• **Task prompt**
Search term "Barcelona": copy each line of the records that contains it.

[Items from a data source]

......

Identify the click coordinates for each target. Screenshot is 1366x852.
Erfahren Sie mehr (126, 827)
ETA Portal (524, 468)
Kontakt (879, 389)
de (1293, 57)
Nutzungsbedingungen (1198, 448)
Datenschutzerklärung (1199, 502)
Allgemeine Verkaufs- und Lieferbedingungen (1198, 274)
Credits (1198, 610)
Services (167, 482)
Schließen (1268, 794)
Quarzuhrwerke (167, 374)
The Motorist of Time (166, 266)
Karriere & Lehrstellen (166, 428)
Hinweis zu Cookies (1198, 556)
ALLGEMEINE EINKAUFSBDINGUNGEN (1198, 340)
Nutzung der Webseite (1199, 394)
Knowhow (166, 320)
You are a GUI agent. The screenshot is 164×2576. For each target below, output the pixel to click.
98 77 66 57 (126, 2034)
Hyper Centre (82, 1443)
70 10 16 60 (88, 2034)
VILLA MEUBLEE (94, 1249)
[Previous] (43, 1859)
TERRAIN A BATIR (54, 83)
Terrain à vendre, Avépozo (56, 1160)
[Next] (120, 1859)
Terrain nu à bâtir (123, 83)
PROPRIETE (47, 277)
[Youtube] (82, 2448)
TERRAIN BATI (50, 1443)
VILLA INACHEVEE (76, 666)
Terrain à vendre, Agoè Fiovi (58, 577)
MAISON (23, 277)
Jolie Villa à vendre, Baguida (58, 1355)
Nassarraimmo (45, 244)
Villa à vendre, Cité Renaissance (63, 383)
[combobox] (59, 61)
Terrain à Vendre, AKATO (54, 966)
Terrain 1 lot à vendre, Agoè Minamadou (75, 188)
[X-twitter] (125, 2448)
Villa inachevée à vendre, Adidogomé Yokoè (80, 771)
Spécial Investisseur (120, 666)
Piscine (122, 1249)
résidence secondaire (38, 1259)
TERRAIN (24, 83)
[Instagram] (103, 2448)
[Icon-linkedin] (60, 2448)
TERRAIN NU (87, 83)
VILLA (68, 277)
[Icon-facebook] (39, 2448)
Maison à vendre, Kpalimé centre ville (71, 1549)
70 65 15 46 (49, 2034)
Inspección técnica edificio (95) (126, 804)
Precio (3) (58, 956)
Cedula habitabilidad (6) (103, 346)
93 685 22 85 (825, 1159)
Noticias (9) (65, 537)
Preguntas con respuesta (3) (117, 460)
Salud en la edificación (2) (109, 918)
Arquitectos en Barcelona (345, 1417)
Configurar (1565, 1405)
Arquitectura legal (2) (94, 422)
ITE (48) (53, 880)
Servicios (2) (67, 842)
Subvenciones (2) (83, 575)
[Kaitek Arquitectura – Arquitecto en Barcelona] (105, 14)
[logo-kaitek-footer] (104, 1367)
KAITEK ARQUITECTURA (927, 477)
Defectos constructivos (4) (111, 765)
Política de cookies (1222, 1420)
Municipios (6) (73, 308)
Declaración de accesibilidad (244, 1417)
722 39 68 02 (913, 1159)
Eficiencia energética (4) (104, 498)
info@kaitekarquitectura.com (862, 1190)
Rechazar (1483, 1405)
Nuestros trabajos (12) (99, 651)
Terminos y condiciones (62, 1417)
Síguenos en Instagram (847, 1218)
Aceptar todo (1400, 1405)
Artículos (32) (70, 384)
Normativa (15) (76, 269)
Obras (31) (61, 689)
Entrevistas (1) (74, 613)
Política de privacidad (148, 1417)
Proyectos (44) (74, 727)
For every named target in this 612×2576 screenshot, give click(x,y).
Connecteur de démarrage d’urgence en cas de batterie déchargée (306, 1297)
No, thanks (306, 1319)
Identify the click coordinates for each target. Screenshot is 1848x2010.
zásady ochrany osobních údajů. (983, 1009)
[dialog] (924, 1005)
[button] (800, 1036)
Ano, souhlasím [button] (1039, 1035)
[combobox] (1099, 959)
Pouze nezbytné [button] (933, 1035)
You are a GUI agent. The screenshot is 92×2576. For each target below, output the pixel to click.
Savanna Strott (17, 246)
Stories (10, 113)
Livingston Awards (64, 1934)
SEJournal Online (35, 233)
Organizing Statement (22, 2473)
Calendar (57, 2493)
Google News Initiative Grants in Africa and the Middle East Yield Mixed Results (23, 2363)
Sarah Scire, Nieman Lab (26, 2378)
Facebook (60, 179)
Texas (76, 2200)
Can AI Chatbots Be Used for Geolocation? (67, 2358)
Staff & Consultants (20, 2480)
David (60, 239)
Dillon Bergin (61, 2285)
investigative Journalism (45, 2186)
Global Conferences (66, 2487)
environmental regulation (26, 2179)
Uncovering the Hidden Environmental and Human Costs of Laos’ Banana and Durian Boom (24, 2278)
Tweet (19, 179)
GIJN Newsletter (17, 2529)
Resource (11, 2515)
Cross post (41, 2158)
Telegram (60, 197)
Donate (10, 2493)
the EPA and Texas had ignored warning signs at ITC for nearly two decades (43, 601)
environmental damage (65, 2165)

......

• **Final answer**
Arquitectos en Barcelona (345, 1417)
[Kaitek Arquitectura – Arquitecto en Barcelona] (105, 14)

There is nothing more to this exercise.